In the social and political domain, progress can be seen in their capability to negotiate gender-relations with their husband. The enhanced role of the women may even generate a much-needed expanded area of communication between wife and husband, including shared decision-making in domestic matters and control of the use of loans. This ability also can help to empower husbands and children. Ultimately, progress may lead to gender-equality between women and men, at least within the household. Social and political progress can be seen practically at the level of the collective dimension of empowerment such as in groups and in society. In terms of identity, women have freedom in self-actualization and self-determination.

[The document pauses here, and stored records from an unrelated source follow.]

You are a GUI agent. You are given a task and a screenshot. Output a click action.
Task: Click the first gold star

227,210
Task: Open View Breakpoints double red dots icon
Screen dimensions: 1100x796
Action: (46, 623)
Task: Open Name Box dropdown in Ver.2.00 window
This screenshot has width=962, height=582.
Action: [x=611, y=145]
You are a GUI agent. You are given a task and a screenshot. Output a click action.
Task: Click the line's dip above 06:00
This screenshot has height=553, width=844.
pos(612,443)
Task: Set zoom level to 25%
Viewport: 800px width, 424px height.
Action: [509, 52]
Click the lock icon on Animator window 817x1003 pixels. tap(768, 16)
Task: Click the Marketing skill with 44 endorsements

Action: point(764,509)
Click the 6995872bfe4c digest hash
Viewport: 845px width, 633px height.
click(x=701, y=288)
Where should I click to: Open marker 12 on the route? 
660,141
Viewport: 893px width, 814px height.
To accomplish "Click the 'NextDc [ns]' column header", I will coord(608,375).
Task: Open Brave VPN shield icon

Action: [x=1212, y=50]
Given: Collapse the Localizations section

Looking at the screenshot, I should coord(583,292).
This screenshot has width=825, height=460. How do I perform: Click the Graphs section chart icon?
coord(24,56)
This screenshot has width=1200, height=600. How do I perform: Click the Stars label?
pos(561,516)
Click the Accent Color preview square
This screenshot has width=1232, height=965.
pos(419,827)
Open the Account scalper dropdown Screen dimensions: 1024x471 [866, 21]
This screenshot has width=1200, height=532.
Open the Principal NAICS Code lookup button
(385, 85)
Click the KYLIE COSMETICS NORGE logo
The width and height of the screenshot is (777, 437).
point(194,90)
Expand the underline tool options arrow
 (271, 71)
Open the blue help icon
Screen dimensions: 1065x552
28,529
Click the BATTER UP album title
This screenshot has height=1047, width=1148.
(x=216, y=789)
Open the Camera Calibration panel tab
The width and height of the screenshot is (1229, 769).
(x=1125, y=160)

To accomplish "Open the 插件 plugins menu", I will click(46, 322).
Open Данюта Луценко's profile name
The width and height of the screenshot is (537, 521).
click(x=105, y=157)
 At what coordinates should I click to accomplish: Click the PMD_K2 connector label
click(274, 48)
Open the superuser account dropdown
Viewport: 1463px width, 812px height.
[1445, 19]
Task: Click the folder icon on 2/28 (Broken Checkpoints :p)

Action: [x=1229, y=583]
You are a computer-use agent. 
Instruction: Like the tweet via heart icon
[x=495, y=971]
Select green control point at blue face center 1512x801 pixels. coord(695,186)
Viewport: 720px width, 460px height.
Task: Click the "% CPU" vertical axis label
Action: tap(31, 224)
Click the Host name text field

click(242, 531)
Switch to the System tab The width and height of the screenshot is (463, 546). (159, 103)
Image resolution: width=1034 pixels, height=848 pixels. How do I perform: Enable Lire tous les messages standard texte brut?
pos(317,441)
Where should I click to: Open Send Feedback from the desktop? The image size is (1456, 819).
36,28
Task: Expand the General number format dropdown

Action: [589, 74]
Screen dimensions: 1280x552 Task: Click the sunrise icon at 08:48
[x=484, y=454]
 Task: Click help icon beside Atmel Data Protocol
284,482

The activities in the group also bring benefits to building confidence, knowledge and self-esteem. The domain of identity cannot be separated from culture and religion. In the case of Bangladesh, it suggests that in some instances cultural tradition undermines the progress of women’s empowerment. However, it cannot be ignored that many women in Bangladesh still believe and hold their culture sincerely, such as the respect of their husband.

In the case of Bangladesh, on the other hand, I argue that microfinance cannot fully be considered as a progressive gender and development policy. There are two main reasons for that.

First, microfinance has not been a policy that shows comprehensive and intact progress for women. The progress in women’s empowerment always contains risks on the other side. For example, a woman may, herself, eat better and feel better able to provide more income for her family, but at the same time may have extended the length of her work day or increased the intensity of her work. Also, it is true that microfinance cannot eliminate the likelihood of domestic violence, however, their participation in microfinance and economic contribution generally may reduce violence. A finding by Hashemi, Schuler, Riley, and Akhter, for example, noticed that access to credit appeared to be associated with an overall reduction of the incidence of violence against women. The loans and social dimensions of credit programs may help to inhibit violence against women. Bringing home a resource that benefits men can protect women from violence. It is also supported by another study by Reza which compares the likelihood before and after involvement in the credit program. Women reported an overall decrease in normative violent behavior by their husbands.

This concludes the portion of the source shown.